The results in recent reports might seem like a collection of nothing. If so, good. I want you to get a feeling for the flood of dead ends, side tracks, diversions, unconnected thoughts, and other irrelevance that has characterized the search.

Keep in mind, too, that the reports are a distillation. The photos and recordings and notes in their raw form are much longer, with lots of repetition and immaterial chatter.

One of my uncles was a police officer in Norwood, Ohio. When I was a boy, he took me on a tour of the station. I was most interested in the detectives’ desk. I asked my uncle what separated a good detective from a mediocre one. He replied, “Good ones know what to ignore. Mediocre ones chase everything.”

He explained that anybody can build a thick file of information. Walk down a single city block, ask a question of everybody going by, and you’ll build a file. So what? What are the keys to your goal, and what pieces of evidence lead to it? This is not always straightforward, of course, because we can’t always know what’s relevant until later in the search.

I wished at several points so far in this search to have had my uncle with me, or my high school friend who is an FBI agent. My detective skills are not as good as theirs would be, I’m afraid.

This came to me over the past few days.

Inspired by memories of my uncle, I began tuning out anything that had gone nowhere. I began interrupting to say I don’t need another explanation of the wartime situation, or a summation of fishing boat revenues, or to be reminded that nobody in Bong Son has laid eyes on Tay in decades. The singular focus is to learn where she is now, and how to reach her.

This focused push finally produced Tay’s sister’s phone number, an accurate one, which she answered. It had been on Mr. Nhat’s phone all along, but he’d told it incorrectly to Buu and others. Her name is Ms. Hon, and she lives in Bien Hoa, about 35 km from Saigon’s District 1. I mentioned this before.

Back at my hotel, I asked Buu to extract as much information as possible from Ms. Hon. We needed to show her the photos of Tay.

The man on the right in the shot below is a colleague of Buu’s who understood my frustration and helped push Buu forward. He has a strong personality, and the universe produced him for me at just the right moment, as it often does.

First, could Ms. Hon verify that the girl in the photos was her sister?

It was too noisy, she couldn’t see the photos clearly, and couldn’t say for sure.

I wanted to email the photos for a clearer look. However, Ms. Hon cannot manage email on her own, nor speak English, so her granddaughter, Ms. Duyen, who is good with technology and pretty good in English, took over the phone at the other end.

With her staying on the line with me, we high-tailed it to my room to exchange information before the battery died or the connection failed, issues that had dogged us before.

We made it to my room. I sent the photos.

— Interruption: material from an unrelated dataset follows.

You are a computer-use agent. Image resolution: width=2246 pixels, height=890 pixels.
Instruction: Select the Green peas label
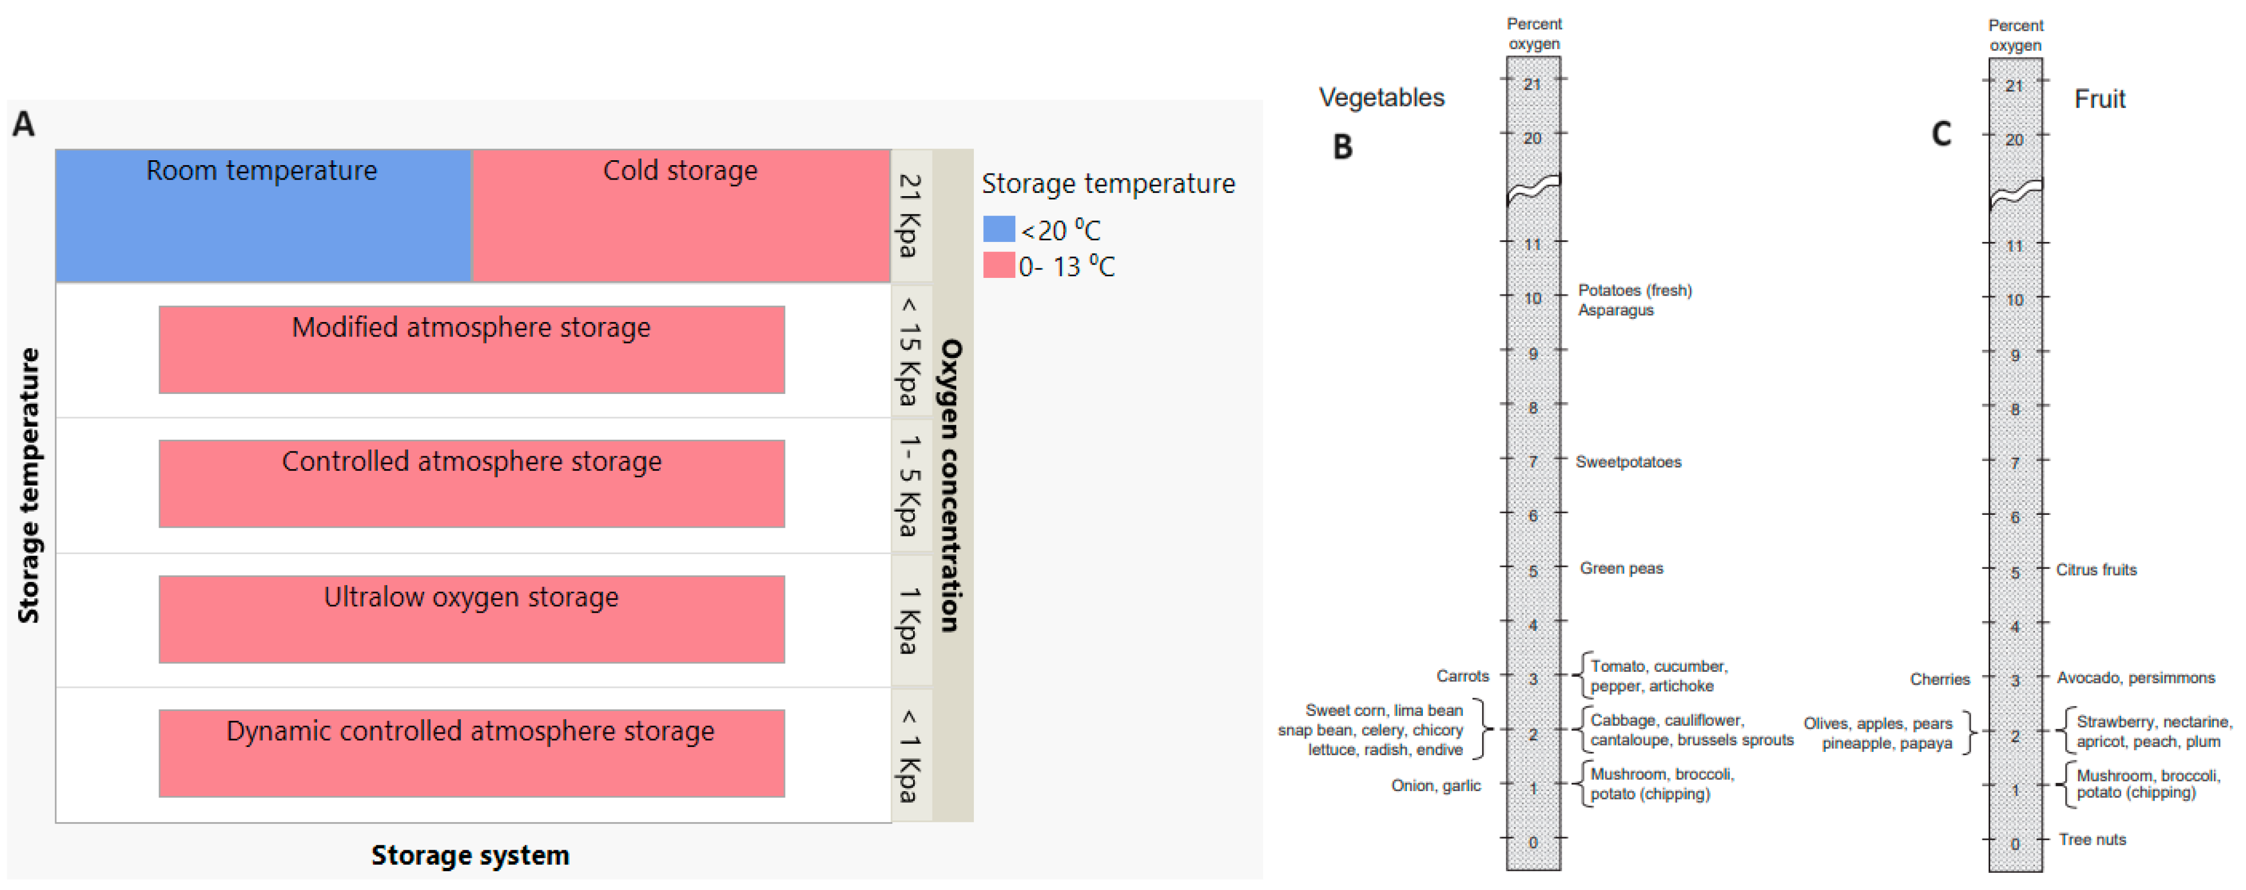pos(1621,568)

We exchanged contact information with plans for me to visit the family home when I returned to Saigon.

What I wanted from Ms. Hon and family was:

1. Tay’s current address and phone number.

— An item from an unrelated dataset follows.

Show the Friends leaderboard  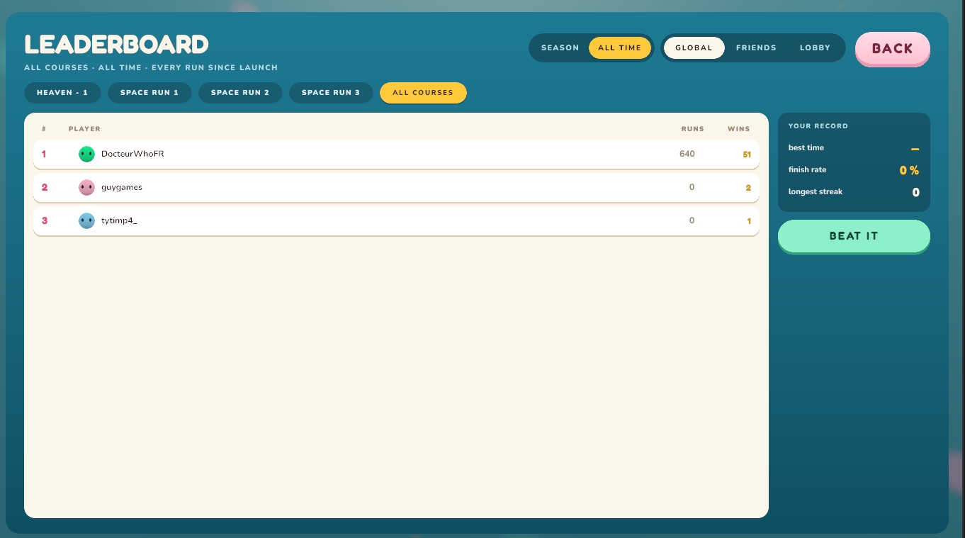[x=756, y=47]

2. More recent photos of Tay.

They could provide neither. What? Why not?

They hadn’t seen her in years. Nobody had. They thought she lived in Binh Duong, about 30 km from Saigon’s District 1 and 30 km from Ms. Hon’s home, but in place of an address they offered only that she’s probably within a 5-km radius of a bus station in Binh Duong called Bus Pacific.

Well, rats.

A 5-km radius in a crowded city is quite a haystack, especially when your only identifying evidence is an album of 49-year-old photos.

These are some of Buu’s notes:

Not all of them are correct. His map of Saigon (HCM City), for instance, shows inaccurate distances. He was just guessing.

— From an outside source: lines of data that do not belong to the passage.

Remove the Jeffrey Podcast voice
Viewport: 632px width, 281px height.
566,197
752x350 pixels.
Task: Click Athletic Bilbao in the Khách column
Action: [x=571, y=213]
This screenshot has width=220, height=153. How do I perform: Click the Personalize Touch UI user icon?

Ms. Hon’s family suggested we contact a Mr. Son in Bong Son. He is Tay’s nephew but from a sister that is not Ms. Hon.

We began to piece together an initial picture of Tay’s family to try mapping out the connections.

I now know that the following schematic is wrong, but want to show it to you so you can see how the information evolved:

The box on top is Tay’s father. There are children numbered 2 – 9 below him, because in Vietnam the first child is labeled 2 instead of 1, evidently because the 1 is assigned to the parent(s). We thought when pulling together this tree that Tay was the fifth child of her father, or #6, labeled Sau (her real name).

Mr. Nhat was the child of #9, who was dead. Ms. Hon was the first child, with her son Mr. Danh below her. The new lead, Mr. Son was the child of #7, who was dead.

We continued working through the rest of the tree.

We went to visit Mr. Son.

He lives in Thai Lai, directly across the river from where Tay lived. It was hard to find the right roads, but in the car of Mr. Vu, one of Buu’s friends, we made it to Thai Lai.

Mr. Son’s home is a modest one.

He wasn’t there at the time he said he’d meet us. We found a neighbor who had an alternate phone number for Mr. Son, and wrote it in pencil on a piece of wood.

Finally, Mr. Son arrived. He apologized for his messy home, explaining that his wife does not live with him. He was proud of his coconuts, though, and treated us to a round of milk from some taken fresh from the trees in his yard. It was good.

When we finally got down to business, he verified that the girl in the photos was his aunt, Ms. Sau (Tay). Good!

He said the last time he saw her was when she attended his wedding in 1977. Well, that would have her eight years older than in the most recent photos I’m carrying, so could we see pictures of her at his wedding? He didn’t have any.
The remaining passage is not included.